Search code examples
inner-joinapache-flinkflink-streaming

Implementation of Streaming Join in Flink


I am looking at the various implementations of join in Flink. In batch mode, I have come across the hybrid-hash join and sort-merge join. In both cases, there is a blocking shuffling that is done before the join and hence the output of the operators before join are materialized to some non-ephemeral storage as is said here.

I am now looking at the stream join case. I have seen an implementation where two hash tables are made for the two inputs. Whenever an input comes it is saved in its hash table and also probed against the other hash tables to produce results. To limit the hash table sizes, we put a window for which an input is saved in the hash table. My first question is:

Do all stream join cases have this requirement of a window?

Specifically, I want to discuss the implementation of the join where a large static customers table is joined with an Orders stream. In my opinion, the physical implementation should be something like this:

Hybrid hash join

The customers table is first hash-partitioned. Then, the orders stream starts flowing in. As the execution mode is streaming, the orders table is directly sent to join tasks without any materialization.

Does flink have such a join or can I implement this in Flink?


Solution

  • Well, that's exactly how it is implemented for BATCH.

    In STREAMING you don't have the full Customers table in full, as by definition it is infinite.

▶ [Material provided]

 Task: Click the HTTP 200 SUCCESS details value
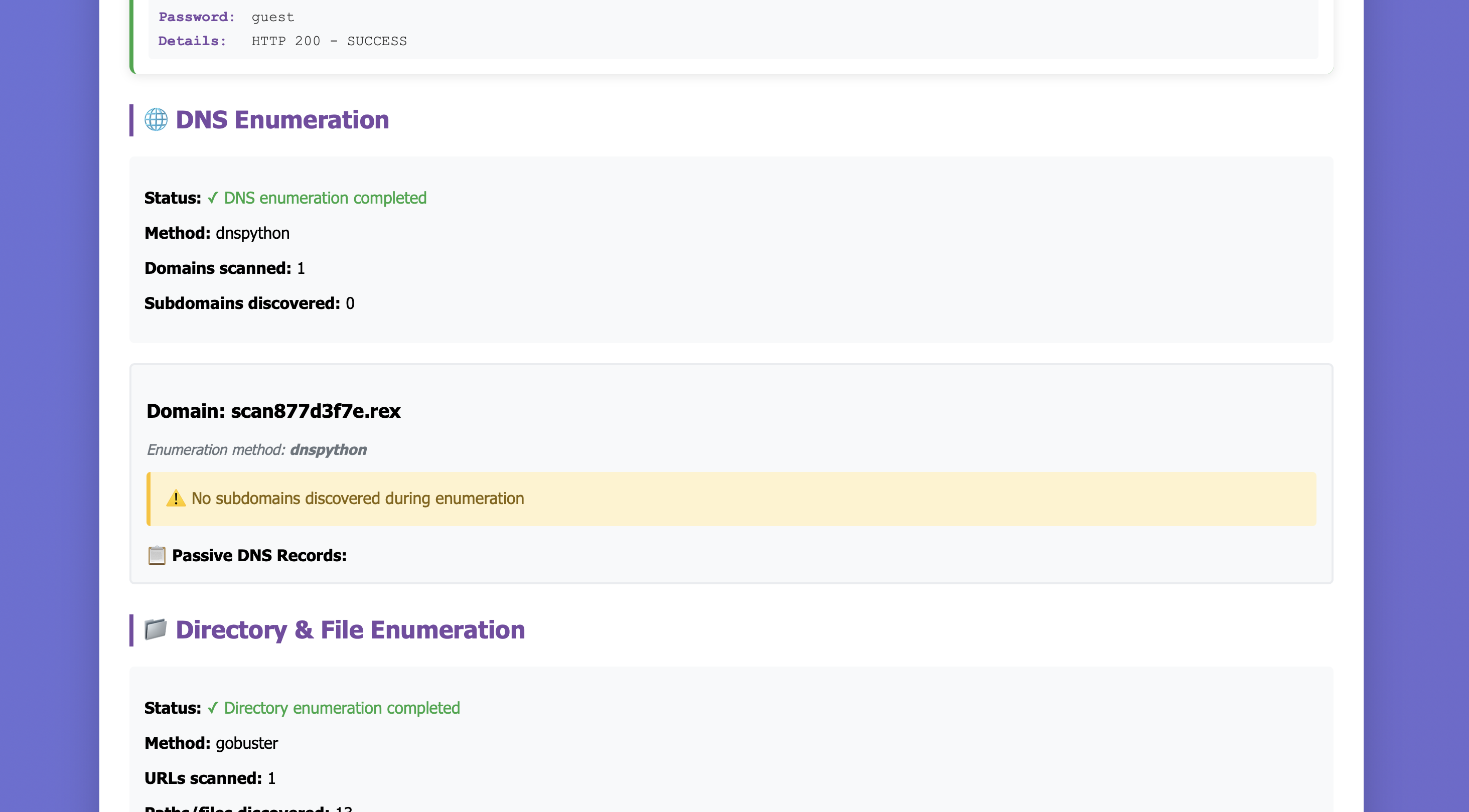pos(329,41)
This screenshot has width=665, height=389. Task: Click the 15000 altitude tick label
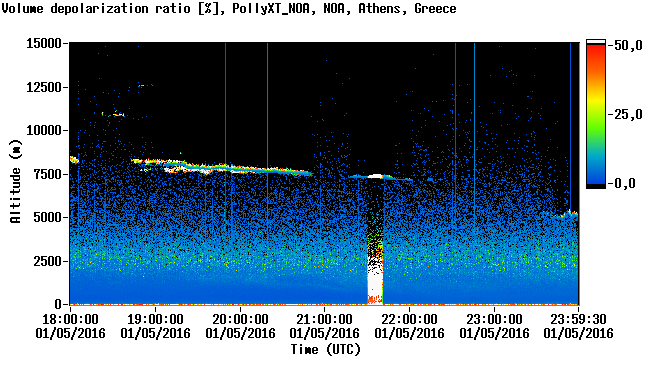pyautogui.click(x=44, y=43)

▶ [Set tasks]
**1.** From the Flink join thread above, echo everything from "Do all stream" down to "without any materialization.".
**2.** Answer these about the Flink join thread:
(a) Which two joins does the asker say they came across in batch mode?
(b) In the stream join implementation described, what is used to limit the hash table sizes?
(c) According to the solution, why isn't the full Customers table available in STREAMING?

▶ [Responses for each task]
**1.**
Do all stream join cases have this requirement of a window?

Specifically, I want to discuss the implementation of the join where a large static customers table is joined with an Orders stream. In my opinion, the physical implementation should be something like this:

Hybrid hash join

The customers table is first hash-partitioned. Then, the orders stream starts flowing in. As the execution mode is streaming, the orders table is directly sent to join tasks without any materialization.

**2.**
(a) The hybrid-hash join and the sort-merge join.
(b) A window for which an input is saved in the hash table.
(c) Because by definition it is infinite.